*** Data ***

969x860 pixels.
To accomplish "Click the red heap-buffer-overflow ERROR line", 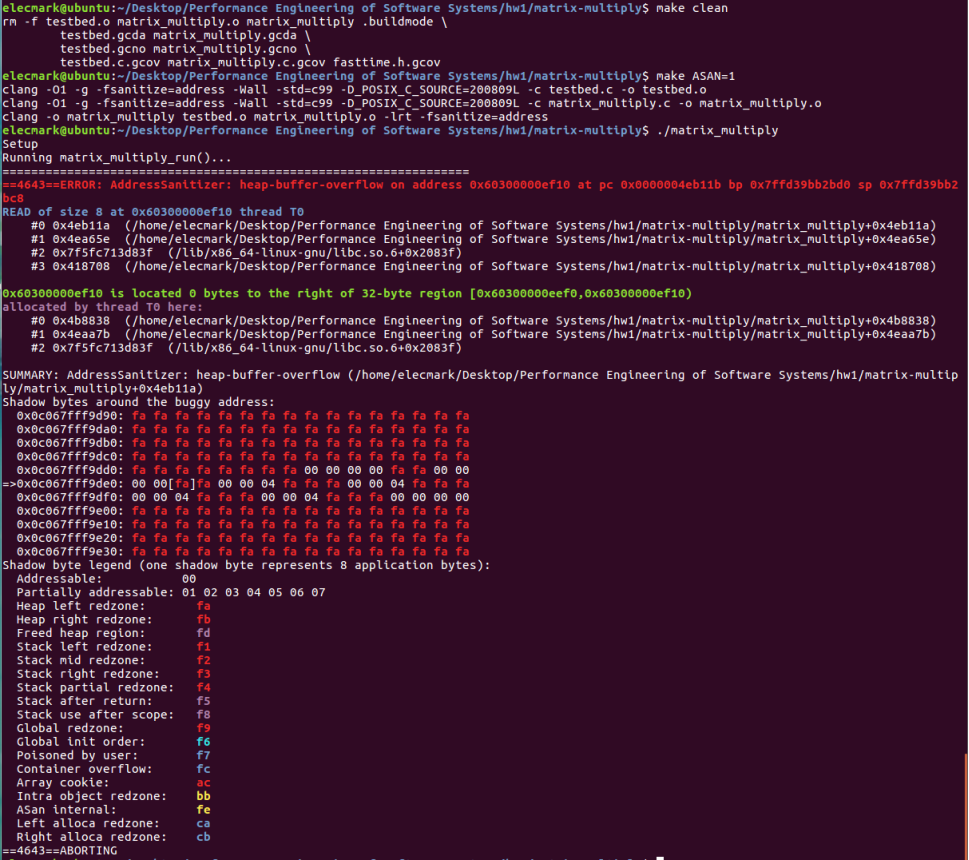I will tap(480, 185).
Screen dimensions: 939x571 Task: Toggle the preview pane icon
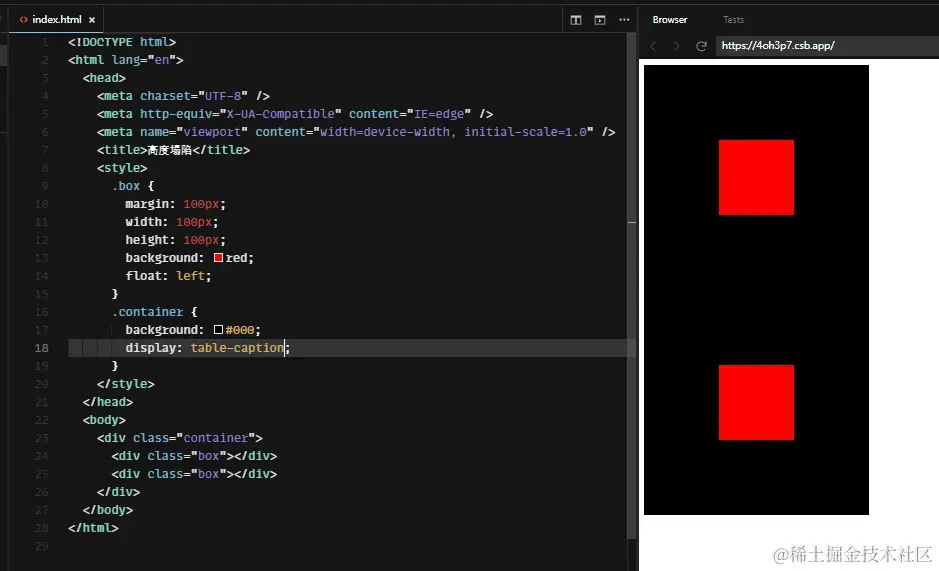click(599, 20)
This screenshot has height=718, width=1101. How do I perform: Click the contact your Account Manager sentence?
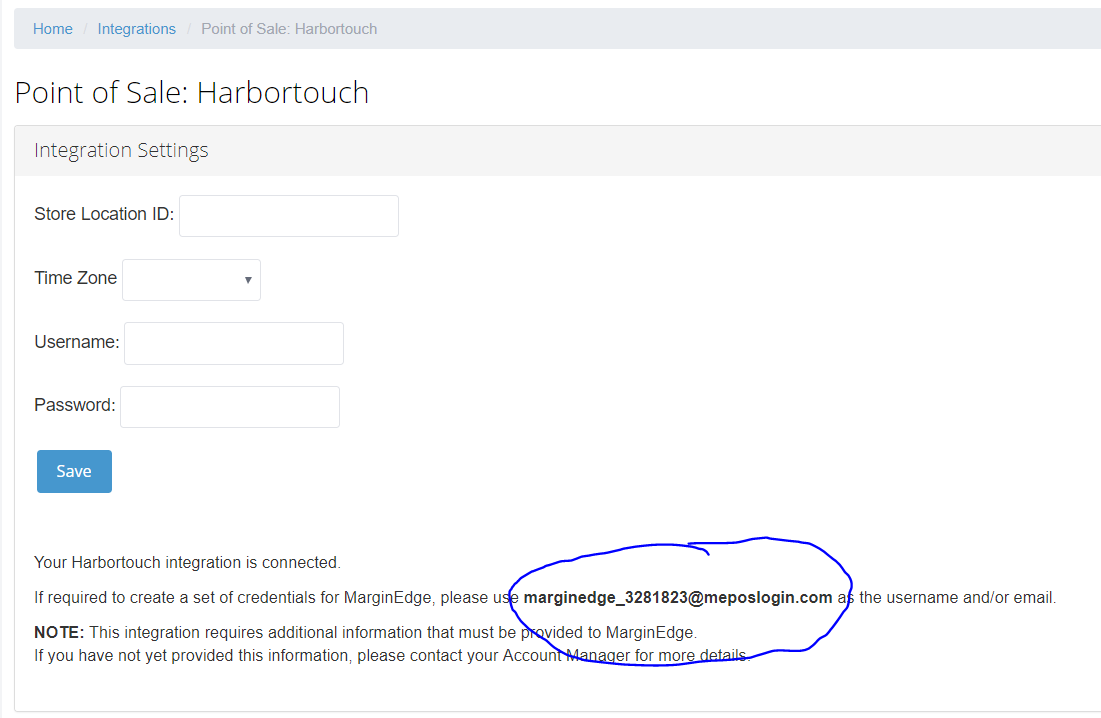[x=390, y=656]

***
*** Data ***

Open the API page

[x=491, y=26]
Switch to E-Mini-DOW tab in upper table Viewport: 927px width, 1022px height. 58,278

***
*** Data ***

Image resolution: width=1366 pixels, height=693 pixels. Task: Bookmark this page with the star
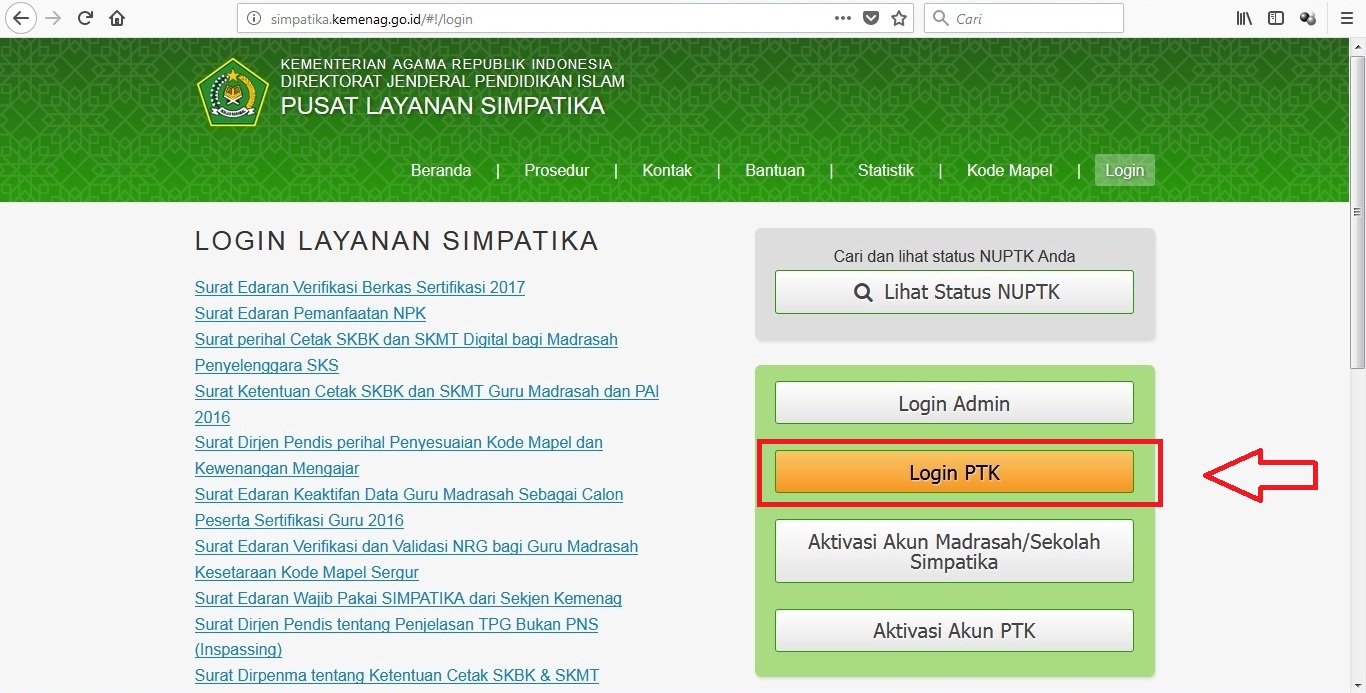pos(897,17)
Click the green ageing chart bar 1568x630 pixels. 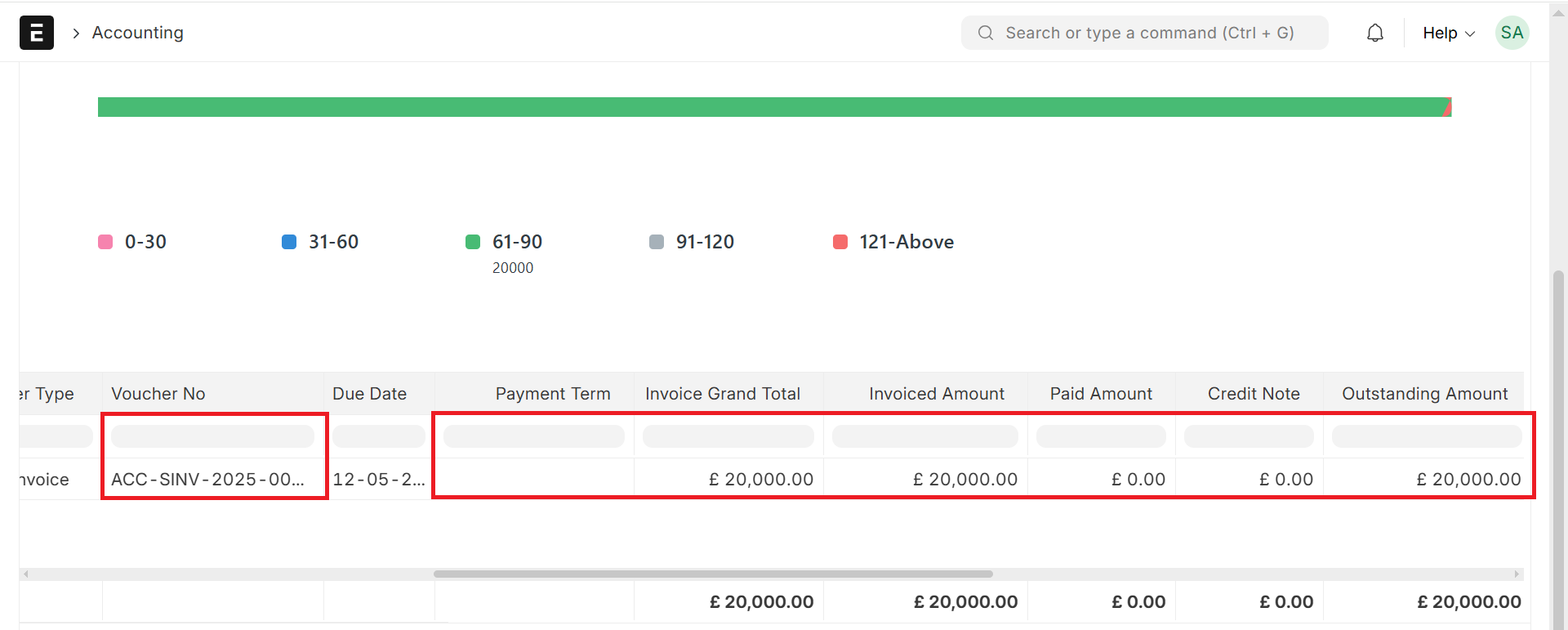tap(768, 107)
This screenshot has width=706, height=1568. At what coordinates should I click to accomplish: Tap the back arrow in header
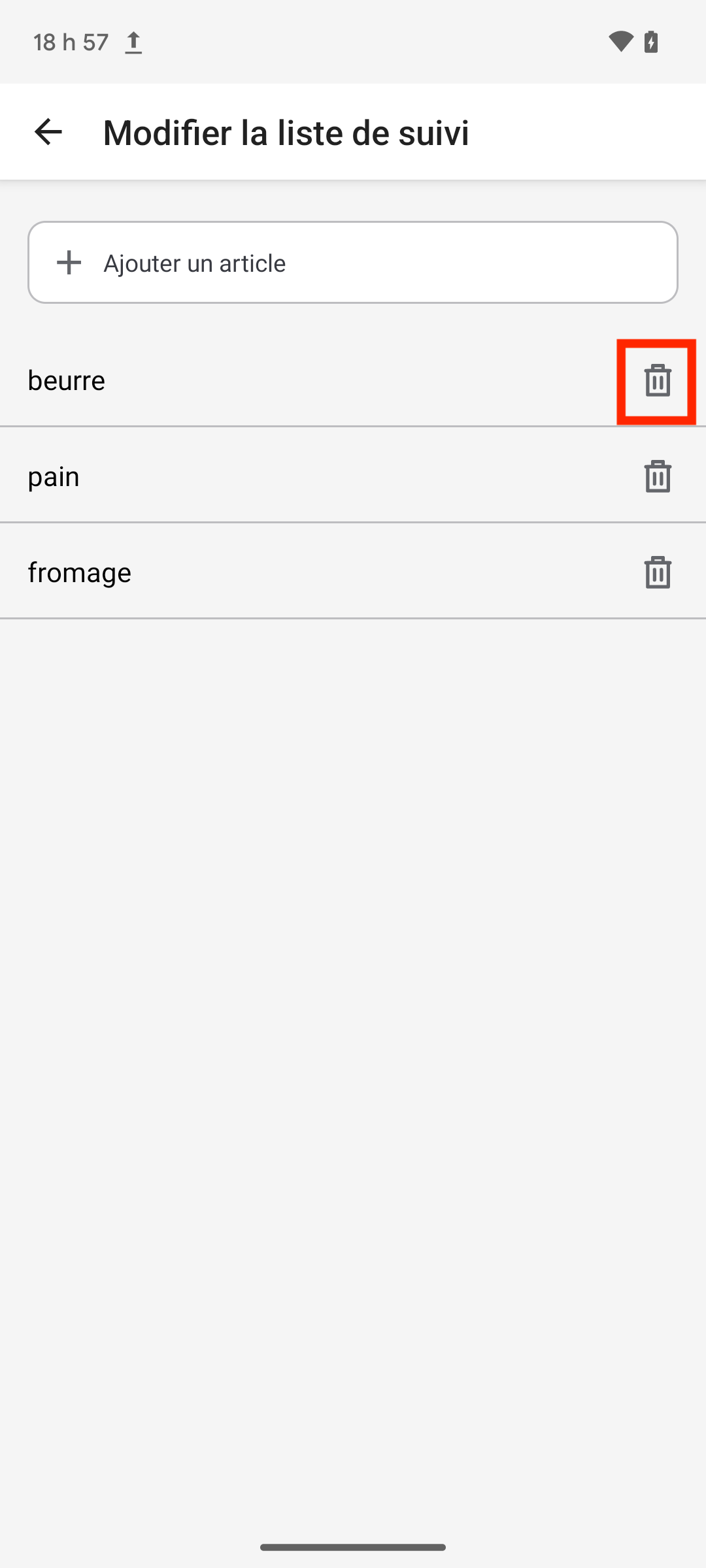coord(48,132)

***

- Problem details -
Scan the records above for the lines holding "Open the API page" and "Switch to E-Mini-DOW". Transcribe those two and every line between them word for word, and no others.

- Task answer -
Open the API page

[x=491, y=26]
Switch to E-Mini-DOW tab in upper table Viewport: 927px width, 1022px height. 58,278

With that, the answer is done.